Zsh Mailing List Archive
Messages sorted by: Reverse Date, Date, Thread, Author

Re: cp file with a filter



On Fri, 15 Jan 2010 17:17:59 +0100
"Yuri D'Elia" <wavexx@xxxxxxxxxxxx> wrote:
> Is there a way to rewrite the number without having to type again?
> As in re-executing the last command after a regular expression
> substitution?

You can do it with a zsh-style pattern substitution by some variant of
the following (there are lots of possible ways of changing this):

  subprev() {
    print -z ${history[$(($HISTCMD-1))]//${~1}/$2}
  }

  % print This line contains foo
  This line contains foo
  % subprev 'f?o' bar
  % print This line contains bar

Note I deliberately made this bring the line up for verification, so you
have to hit Enter on the new line.  This seems to me a very sensible
precaution with patterns, but there are ways round if you feel
particularly gung ho.

Hitting up-arrow and using the widget function replace-string with the
name replace-pattern is a more interactive alternative.

If you're dead set on regular expressions you can use the [[ ... =~
... ]] syntax, but unfortunately I've just noticed this is a bit broken
for substitutions since although it sets the variable MATCH it doesn't
set the variables MBEGIN and MEND, which both is annoyingly inconsistent
with variable substitution and makes it hard to decide which bit of the
line you're replacing.  The following fixes that omission.  It's an
exercise for the reader to use this to replace the part of the history line
from $MBEGIN to $MEND.

Comments on the patch should go to zsh-workers.

Index: Doc/Zsh/cond.yo
===================================================================
RCS file: /cvsroot/zsh/zsh/Doc/Zsh/cond.yo,v
retrieving revision 1.6
diff -u -r1.6 cond.yo
--- Doc/Zsh/cond.yo	15 Jan 2009 09:49:06 -0000	1.6
+++ Doc/Zsh/cond.yo	17 Jan 2010 20:46:27 -0000
@@ -117,13 +117,28 @@
 extended regular expression using the tt(zsh/regex) module.
 Upon successful match, some variables will be updated; no variables
 are changed if the matching fails.

——

• SET EXERCISE 1: List the sorting options that the header of the mailing list post gives for messages.
The rows have no connection to the mailing list post.

• Text and element pointing records:
——

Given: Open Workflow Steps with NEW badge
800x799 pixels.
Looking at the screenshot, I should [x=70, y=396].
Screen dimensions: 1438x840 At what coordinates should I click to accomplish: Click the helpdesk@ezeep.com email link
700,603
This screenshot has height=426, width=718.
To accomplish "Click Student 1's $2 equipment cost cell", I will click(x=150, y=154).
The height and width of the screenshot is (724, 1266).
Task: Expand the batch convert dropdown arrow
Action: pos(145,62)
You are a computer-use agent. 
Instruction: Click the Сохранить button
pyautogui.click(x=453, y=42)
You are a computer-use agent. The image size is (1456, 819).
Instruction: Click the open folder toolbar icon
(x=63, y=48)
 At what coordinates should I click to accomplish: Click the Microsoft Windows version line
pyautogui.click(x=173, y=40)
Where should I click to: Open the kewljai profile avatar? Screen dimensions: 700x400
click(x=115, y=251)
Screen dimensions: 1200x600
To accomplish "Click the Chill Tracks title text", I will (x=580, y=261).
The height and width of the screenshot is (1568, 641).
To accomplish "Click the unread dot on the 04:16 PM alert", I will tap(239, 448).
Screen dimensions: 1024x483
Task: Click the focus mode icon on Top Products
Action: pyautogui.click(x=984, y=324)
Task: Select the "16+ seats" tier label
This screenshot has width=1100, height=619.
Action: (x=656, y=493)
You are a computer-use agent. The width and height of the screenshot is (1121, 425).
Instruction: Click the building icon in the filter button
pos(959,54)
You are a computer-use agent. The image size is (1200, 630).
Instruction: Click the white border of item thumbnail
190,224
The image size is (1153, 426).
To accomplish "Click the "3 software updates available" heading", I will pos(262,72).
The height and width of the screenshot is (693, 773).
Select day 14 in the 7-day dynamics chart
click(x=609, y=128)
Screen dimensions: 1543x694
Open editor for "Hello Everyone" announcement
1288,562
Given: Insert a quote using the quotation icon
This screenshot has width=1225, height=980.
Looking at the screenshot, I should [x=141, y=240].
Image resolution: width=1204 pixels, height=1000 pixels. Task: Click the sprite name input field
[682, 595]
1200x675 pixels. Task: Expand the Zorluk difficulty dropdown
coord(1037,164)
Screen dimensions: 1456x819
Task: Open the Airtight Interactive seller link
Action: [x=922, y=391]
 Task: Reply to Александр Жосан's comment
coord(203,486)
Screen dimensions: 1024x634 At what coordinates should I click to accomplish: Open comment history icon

——

• SET EXERCISE 2: How many lines of the rows contain the string "Instruction"?

• REPLY 1: Reverse Date, Date, Thread, Author

• REPLY 2: 4